Putin Cancels Black Sea Fleet Agreements with Ukraine

Putin Cancels Black Sea Fleet Agreements with Ukraine

Russian President Vladimir Putin terminated all agreements with Ukraine for the use of Crimea for Russia’s Black Sea Fleet. The agreement was signed on 1997 and then-Ukrainian President Viktor Yanukovych signed an extension to 2024 in 2010.

According to the Kremlin Press Service, the bill will terminate the following agreements:

the Agreement between the Russian Federation and Ukraine on the Parameters of the Division of the Black Sea Fleet of May 28, 1997; the Agreement between the Russian Federation and Ukraine on the Status and Conditions of the Presence of the Russian Black Sea Fleet on the Territory of Ukraine of May 28, 1997; the Agreement between the Government of the Russian Federation and the Government of Ukraine on Payments Associated with the Division of the Black Sea Fleet and Its Presence on the Territory of Ukraine of May 28, 1997; and the Agreement between  the Russian Federation and Ukraine on the Presence of the Russian Black Sea Fleet on the Territory of Ukraine of April 21, 2010.

But on March 16, Crimeans voted to leave Ukraine and join the Russian Federation. The annexation bills were put through Russian parliament on March 18 and Putin signed them on March 21. Ukraine and the West do not recognize the annexation and still consider Crimea an autonomous republic of Ukraine. The Kremlin Press said the annexation bills allow Moscow to cancel these agreements.

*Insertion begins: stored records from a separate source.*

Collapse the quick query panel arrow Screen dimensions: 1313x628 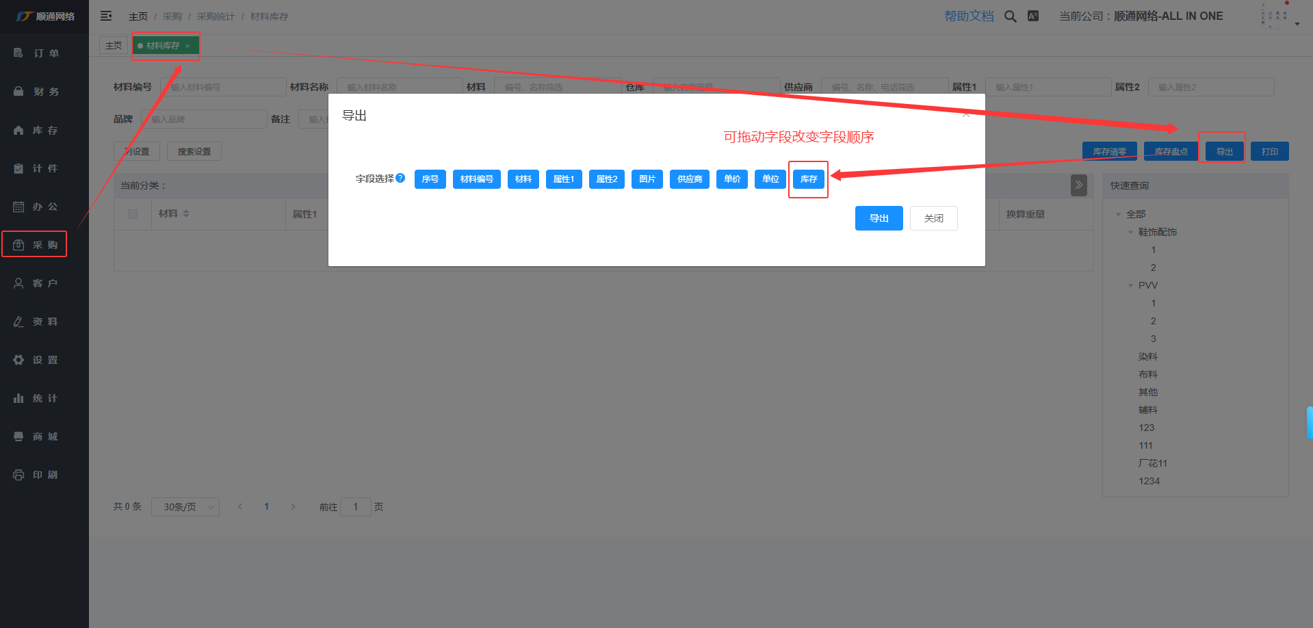1078,185
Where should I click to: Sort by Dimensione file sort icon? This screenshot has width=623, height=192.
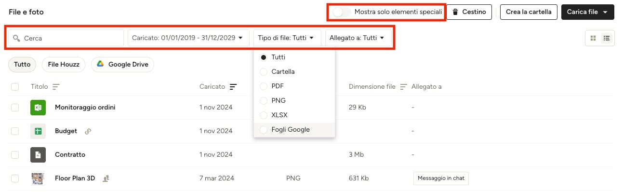click(404, 87)
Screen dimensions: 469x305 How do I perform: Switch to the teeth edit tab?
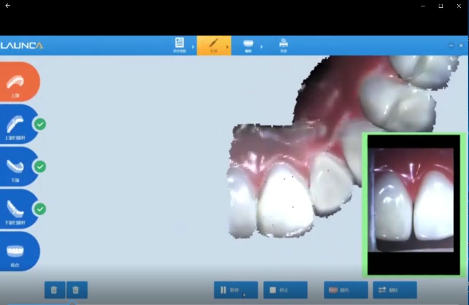(248, 45)
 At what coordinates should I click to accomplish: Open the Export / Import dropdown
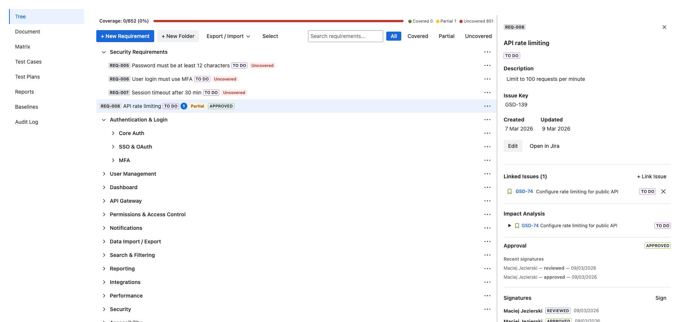[x=228, y=36]
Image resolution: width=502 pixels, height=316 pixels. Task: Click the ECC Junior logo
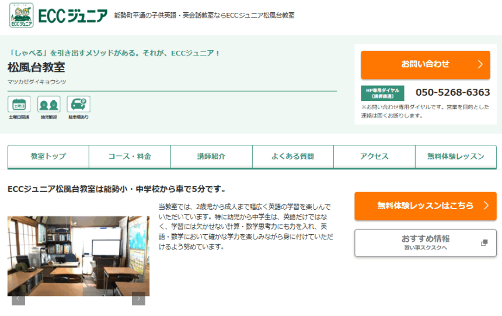click(58, 16)
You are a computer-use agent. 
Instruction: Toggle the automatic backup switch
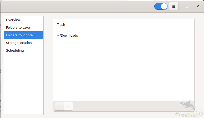pos(161,6)
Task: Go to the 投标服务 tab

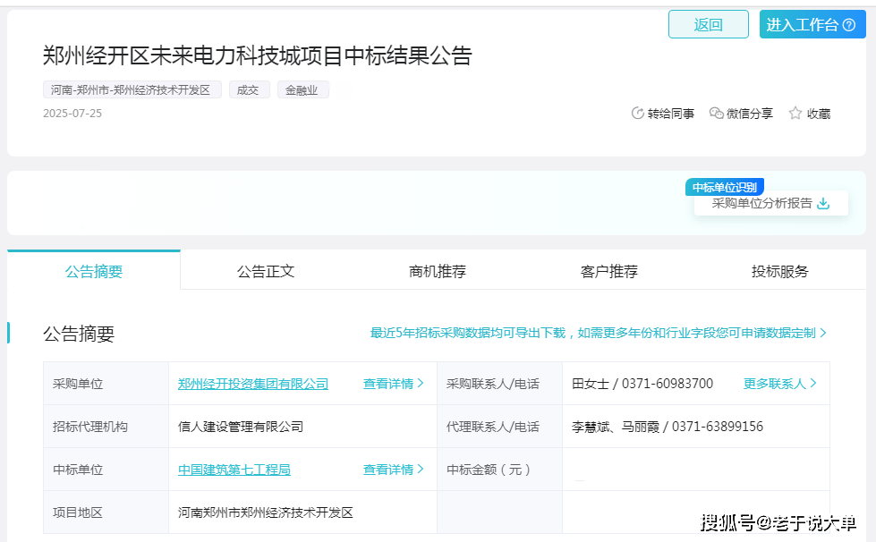Action: [x=779, y=271]
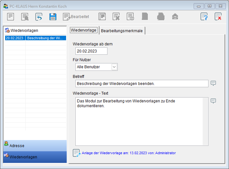Click the undo arrow toolbar icon
The image size is (229, 169).
tap(39, 17)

Following the signing on March 18, 2014 of the Agreement between the Russian Federation and the Republic of Crimea on Admitting to the Russian Federation the Republic of Crimea and Establishing the New Constituent Entities within the Russian Federation, the Russian-Ukrainian agreements are no longer of substance now that the legal relations of Russia leasing facilities on Ukrainian territory for the Russian Black Sea Fleet no longer apply.

Proceeding from the above and based on articles 61 and 62 of the 1969 Vienna Convention on the Law of Treaties, the Russian Federation has the right to terminate the above-mentioned bilateral agreements.

Putin introduced the proposal on March 28 to Russia’s parliament. The Duma and Federal Council approved the measure. It will be official on the day the law is published. However, since Ukraine does not recognize the split, Ukrainian Justice Minister Pavlo Petrenko said Ukraine will not change the agreements.

“In international judicial practice, such actions are unacceptable; such actions are not recognised by international courts. We, for our part, shall not denounce any of these agreements,” he told a press briefing.